The representative he spoke with admitted that the team who worked on his case could have done better. “We’re going to try to review our procedures,” he said, noting that he had advised the person who made the decision on how to conduct a “better and more thorough investigation.”
It’s good to hear, although I would feel more confident if I had heard it directly from an official company source rather than from a recorded phone call.
Here’s another tip for travelers, as mobile card readers are becoming the default payment method in many places: When possible, ask for the machine and insert (or tap) the card yourself, watching the screen closely. attention. In much of the world (although for some reason, not in many American restaurants), the days of a merchant carrying his card on his back to run it through a machine (and potentially a skimmer to steal his information) are long gone.
Although I was reasonably frustrated with Wells Fargo, let’s be clear. The real villains are those who committed this crime in the first place and somehow, whether at the gas station or elsewhere, managed to collect $1,500 from a business called Comida Corrida in distant Mexico City.
I contacted Grupo Horizon, which operates the Chevron Emerald gas station you went to, as well as dozens of Chevron gas stations in the states of Baja California Sur and Sinaloa.
Gilberto Gómez, the company’s commercial director, responded by email saying that he was unaware of these types of problems and encouraged him to send him details. “We take very seriously and meticulously following up on these types of complaints,” he wrote in Spanish. “If there is any harm to our customers attributable to the gas station, we fix it.” (I gave you his email address and you told me you would follow up with him.)
But considering the Google reviews at this location and several other (non-Chevron) gas stations in the region, I’m skeptical that Grupo Horizon isn’t aware of the problem. Mr. Gomez did not respond when I asked him twice if he had seen the Google reviews.
I also contacted the Los Cabos Tourism Board. When its general director, Rodrigo Esponda, contacted me, he said that he was “deeply concerned about the situation” and that he had spoken with the Baja California Sur state prosecutor’s office, which told him that he was investigating the matter. He also recommended that tourists who have complaints about a business in the region register them with Mexico’s federal consumer protection body, Profeco.

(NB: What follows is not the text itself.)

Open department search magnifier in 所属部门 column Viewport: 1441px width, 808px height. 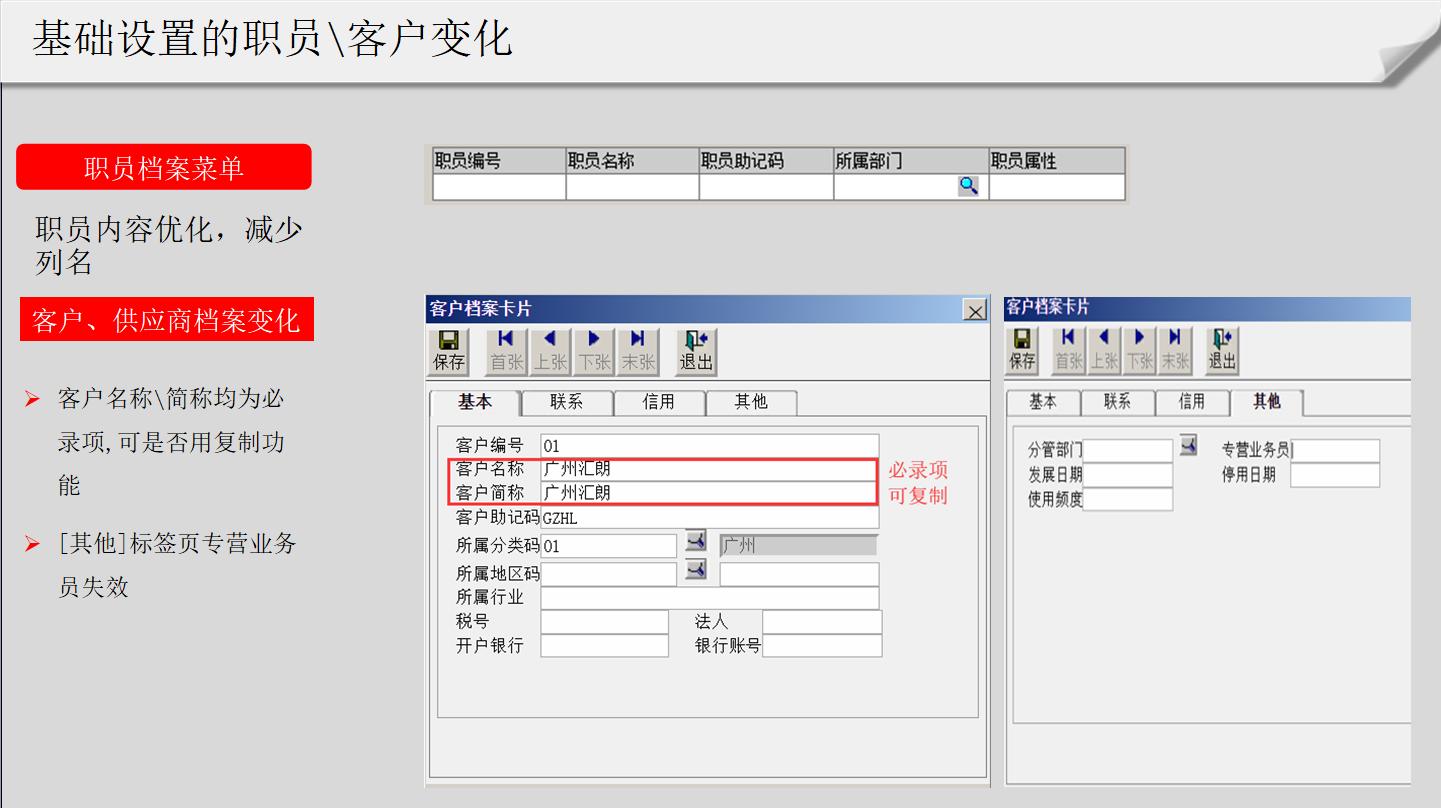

In the meantime, could the solution simply be to pay cash at Cabo-area gas stations? Unfortunately, no: there are also reports of gas station employees exchanging the large bills customers pay with for smaller ones and demanding more. And don’t even get me started on Tripped Up’s complaints about the poor customer service travelers encounter at car rental agencies near Mexican beach destinations. The best solution for sun worshipers may be to skip the car rental and hire a driver, use car-sharing services, or use public transportation.